Dispositivos médicos y regulación · us
La exploración con luz azul para el cáncer de vejiga podría pasar a la vía 510(k): la FDA reduce el umbral regulatorio para la comercialización de dispositivos médicos
El organismo regulador estadounidense considera que la evidencia existente es suficiente para gestionar los riesgos de la cistoscopia con luz azul mediante controles especiales; si la propuesta se aprueba definitivamente, los nuevos dispositivos podrían entrar más rápido en el mercado, pero esto no equivale a flexibilizar los requisitos de eficacia diagnóstica y seguridad.
Los tumores de vejiga a veces son difíciles de identificar mediante una endoscopia convencional con luz blanca, especialmente el carcinoma in situ plano y de bordes poco definidos. La Administración de Alimentos y Medicamentos de Estados Unidos (FDA) propone ahora modificar la clasificación regulatoria de los sistemas de cistoscopia con luz azul, lo que podría reducir las barreras procedimentales para que nuevos dispositivos accedan al mercado estadounidense y, con ello, ampliar la disponibilidad de este tipo de exploración complementaria.

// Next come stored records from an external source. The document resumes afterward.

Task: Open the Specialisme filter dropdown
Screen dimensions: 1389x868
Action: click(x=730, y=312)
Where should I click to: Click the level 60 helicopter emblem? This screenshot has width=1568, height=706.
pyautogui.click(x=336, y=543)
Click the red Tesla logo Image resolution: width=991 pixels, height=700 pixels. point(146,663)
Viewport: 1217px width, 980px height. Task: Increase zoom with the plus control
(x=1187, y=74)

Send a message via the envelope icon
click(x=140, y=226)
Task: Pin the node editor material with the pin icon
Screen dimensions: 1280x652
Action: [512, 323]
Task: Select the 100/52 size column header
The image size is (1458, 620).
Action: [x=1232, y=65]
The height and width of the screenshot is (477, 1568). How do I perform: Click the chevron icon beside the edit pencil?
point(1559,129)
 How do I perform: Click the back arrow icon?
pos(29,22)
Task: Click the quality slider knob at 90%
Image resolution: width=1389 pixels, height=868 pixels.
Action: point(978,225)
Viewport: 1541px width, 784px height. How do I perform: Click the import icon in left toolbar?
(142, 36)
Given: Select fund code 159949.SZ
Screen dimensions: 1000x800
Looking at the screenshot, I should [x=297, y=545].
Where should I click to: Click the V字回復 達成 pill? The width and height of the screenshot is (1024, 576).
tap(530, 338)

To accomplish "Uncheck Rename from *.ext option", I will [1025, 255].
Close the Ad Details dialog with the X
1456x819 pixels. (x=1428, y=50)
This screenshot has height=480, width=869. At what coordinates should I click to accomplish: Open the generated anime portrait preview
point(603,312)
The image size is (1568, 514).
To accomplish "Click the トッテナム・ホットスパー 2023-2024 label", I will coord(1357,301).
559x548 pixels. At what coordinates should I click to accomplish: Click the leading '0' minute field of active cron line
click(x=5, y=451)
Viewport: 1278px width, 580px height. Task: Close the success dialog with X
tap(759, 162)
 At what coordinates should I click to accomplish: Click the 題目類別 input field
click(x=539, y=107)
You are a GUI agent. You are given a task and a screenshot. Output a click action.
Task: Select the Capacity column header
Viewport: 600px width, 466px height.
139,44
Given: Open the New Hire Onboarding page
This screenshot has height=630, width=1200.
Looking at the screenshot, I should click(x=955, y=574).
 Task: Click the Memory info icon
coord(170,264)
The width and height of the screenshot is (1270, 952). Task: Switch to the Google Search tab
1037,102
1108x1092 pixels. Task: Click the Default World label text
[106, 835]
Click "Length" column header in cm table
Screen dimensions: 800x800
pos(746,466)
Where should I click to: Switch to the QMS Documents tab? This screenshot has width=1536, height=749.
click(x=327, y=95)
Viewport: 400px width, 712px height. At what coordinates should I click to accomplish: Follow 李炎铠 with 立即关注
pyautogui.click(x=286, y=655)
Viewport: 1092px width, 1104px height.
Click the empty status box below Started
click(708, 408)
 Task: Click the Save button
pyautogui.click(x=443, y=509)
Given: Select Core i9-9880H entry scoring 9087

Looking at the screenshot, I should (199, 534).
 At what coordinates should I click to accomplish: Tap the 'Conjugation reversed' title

La propuesta abarca los sistemas con el código de producto OAY: primero se administra al paciente un agente de visualización óptica autorizado; después, el médico utiliza luz azul para observar el tejido sospechoso que emite fluorescencia, en combinación con la cistoscopia tradicional con luz blanca. No es una herramienta independiente destinada a sustituir la exploración con luz blanca, sino que se utiliza como apoyo para la detección del cáncer de vejiga, el seguimiento y la vigilancia, y la identificación del carcinoma in situ.
Actualmente, estos dispositivos pertenecen a la clase III, la categoría de mayor riesgo, y en principio deben obtener una aprobación previa a la comercialización (PMA). La FDA recomienda reclasificarlos en la clase II, establecer «sistema de cistoscopia para ayudar a detectar el cáncer de vejiga» como denominación regulatoria y exigir controles especiales y una notificación previa a la comercialización 510(k). Si se aprueba la orden definitiva, las empresas deberán demostrar principalmente que el nuevo producto es sustancialmente equivalente a un dispositivo de referencia comercializado legalmente, sin tener que someterse en cada caso al procedimiento completo de PMA.
La FDA señaló que su evaluación se basa en datos de PMA existentes, publicaciones revisadas por pares, una reunión de asesoramiento de expertos celebrada en 2009 e información posterior a la comercialización. Hasta el 30 de abril de 2026, el organismo identificó 11 notificaciones de incidentes con dispositivos médicos no duplicadas, además de una retirada relacionada con el etiquetado; la FDA no tiene constancia de lesiones causadas por esa retirada y los datos en conjunto tampoco mostraron ninguna nueva señal de seguridad significativa.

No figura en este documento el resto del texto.